§ PROVIDED INFORMATION
--

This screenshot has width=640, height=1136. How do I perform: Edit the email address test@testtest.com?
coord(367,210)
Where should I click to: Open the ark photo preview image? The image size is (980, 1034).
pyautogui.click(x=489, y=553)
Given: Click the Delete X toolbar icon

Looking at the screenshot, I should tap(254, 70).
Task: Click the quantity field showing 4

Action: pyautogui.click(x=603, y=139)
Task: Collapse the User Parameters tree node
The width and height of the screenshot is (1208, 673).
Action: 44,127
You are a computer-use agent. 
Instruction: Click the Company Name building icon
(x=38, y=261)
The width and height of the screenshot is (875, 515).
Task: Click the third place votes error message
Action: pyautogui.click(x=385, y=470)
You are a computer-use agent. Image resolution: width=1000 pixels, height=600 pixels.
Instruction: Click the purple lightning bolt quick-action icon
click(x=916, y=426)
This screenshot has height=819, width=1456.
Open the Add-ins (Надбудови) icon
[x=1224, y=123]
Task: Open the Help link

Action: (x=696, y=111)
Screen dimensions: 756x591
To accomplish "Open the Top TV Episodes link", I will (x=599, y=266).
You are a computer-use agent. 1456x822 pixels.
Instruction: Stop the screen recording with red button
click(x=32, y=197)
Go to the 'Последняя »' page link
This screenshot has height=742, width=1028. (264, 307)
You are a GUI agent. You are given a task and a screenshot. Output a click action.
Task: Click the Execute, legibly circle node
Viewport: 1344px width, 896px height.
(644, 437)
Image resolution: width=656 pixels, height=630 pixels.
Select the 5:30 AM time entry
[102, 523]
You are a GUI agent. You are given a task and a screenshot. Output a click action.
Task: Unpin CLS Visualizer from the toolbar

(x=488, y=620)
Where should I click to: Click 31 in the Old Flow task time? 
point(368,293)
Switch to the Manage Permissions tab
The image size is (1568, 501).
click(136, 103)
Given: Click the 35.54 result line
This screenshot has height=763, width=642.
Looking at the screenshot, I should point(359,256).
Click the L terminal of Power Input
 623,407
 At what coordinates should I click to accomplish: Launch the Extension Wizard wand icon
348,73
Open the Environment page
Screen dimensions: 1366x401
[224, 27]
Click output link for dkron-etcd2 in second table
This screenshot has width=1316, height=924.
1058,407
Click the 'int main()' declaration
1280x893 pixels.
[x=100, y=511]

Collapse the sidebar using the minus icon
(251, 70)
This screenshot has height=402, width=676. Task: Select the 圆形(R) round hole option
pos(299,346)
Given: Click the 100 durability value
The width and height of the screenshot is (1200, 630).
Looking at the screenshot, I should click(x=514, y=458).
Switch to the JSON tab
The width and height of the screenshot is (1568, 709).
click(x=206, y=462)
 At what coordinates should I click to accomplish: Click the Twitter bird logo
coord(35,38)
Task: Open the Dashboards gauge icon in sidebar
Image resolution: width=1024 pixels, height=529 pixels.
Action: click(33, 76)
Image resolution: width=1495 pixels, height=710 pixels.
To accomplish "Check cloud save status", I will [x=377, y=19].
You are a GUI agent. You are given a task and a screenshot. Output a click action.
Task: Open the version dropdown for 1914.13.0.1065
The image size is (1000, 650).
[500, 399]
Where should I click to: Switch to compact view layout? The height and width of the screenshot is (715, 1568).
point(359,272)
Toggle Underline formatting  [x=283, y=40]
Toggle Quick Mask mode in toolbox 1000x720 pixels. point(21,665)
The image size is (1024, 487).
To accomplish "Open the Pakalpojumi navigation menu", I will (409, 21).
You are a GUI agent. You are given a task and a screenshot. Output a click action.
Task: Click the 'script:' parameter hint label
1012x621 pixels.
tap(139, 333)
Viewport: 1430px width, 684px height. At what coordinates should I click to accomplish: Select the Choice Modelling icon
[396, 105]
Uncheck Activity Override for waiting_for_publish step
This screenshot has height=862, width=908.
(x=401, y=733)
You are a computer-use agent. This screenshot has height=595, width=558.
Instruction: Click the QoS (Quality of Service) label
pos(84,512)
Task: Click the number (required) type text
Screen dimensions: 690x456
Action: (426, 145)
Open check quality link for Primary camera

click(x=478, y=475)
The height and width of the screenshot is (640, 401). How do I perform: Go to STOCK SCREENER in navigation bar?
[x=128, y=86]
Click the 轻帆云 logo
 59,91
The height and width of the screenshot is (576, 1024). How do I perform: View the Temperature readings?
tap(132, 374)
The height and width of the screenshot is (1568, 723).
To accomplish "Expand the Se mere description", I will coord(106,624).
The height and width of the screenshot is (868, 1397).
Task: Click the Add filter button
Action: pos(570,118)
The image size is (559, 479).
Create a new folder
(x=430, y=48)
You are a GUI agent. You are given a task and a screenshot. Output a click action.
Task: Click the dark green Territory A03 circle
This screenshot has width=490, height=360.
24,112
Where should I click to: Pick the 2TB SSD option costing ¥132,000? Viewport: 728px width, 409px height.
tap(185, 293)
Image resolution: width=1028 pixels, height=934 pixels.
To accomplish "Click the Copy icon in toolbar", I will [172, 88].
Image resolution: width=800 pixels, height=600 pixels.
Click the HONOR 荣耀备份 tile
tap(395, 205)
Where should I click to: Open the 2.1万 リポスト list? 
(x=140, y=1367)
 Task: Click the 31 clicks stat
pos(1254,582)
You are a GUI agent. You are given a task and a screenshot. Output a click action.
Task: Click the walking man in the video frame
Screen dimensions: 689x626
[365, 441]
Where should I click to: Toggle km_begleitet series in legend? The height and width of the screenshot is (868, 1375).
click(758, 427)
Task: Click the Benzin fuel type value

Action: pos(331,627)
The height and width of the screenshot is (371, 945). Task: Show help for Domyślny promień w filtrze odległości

--

§ PROMPT
What lines in the material above hold the string "node"? List them.

§ PROBLEM SOLUTION
Task: Collapse the User Parameters tree node
Task: Click the Execute, legibly circle node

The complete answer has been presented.